===== RECORDS FOR THE EXERCISE

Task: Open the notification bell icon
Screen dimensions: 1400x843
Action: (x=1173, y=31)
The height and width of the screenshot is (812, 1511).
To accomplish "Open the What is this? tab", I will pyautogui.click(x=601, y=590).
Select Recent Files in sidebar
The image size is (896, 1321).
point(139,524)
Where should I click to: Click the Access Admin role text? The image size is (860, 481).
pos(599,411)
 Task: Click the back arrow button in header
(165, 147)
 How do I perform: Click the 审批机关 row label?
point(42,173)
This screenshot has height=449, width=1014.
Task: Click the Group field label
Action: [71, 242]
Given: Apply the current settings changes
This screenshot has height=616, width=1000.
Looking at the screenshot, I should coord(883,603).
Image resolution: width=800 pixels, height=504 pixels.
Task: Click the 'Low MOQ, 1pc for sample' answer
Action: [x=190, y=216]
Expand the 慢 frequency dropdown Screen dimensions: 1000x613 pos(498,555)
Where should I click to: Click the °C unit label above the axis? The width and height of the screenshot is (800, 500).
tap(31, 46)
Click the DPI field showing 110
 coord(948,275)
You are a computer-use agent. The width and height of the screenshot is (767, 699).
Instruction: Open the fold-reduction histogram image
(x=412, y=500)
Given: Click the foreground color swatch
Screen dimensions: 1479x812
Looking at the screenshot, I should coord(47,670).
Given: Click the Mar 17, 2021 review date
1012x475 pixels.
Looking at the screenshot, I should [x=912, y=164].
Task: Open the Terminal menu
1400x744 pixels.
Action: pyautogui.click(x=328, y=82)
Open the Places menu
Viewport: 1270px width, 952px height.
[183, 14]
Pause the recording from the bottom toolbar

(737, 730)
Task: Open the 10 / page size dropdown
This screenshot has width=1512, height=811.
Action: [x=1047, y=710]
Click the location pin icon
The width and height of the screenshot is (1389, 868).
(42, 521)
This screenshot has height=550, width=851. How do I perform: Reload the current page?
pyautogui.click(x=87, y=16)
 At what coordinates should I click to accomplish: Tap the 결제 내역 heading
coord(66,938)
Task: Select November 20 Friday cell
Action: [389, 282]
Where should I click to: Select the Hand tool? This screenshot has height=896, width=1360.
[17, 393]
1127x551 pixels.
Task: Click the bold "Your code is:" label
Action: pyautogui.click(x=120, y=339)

==========

Reproduce word for word the material starting at the line containing "Given: Click the foreground color swatch" and ending at the line containing "Action: pyautogui.click(x=328, y=82)".

SOLUTION FOR THIS EXERCISE:
Given: Click the foreground color swatch
Screen dimensions: 1479x812
Looking at the screenshot, I should coord(47,670).
Given: Click the Mar 17, 2021 review date
1012x475 pixels.
Looking at the screenshot, I should [x=912, y=164].
Task: Open the Terminal menu
1400x744 pixels.
Action: pyautogui.click(x=328, y=82)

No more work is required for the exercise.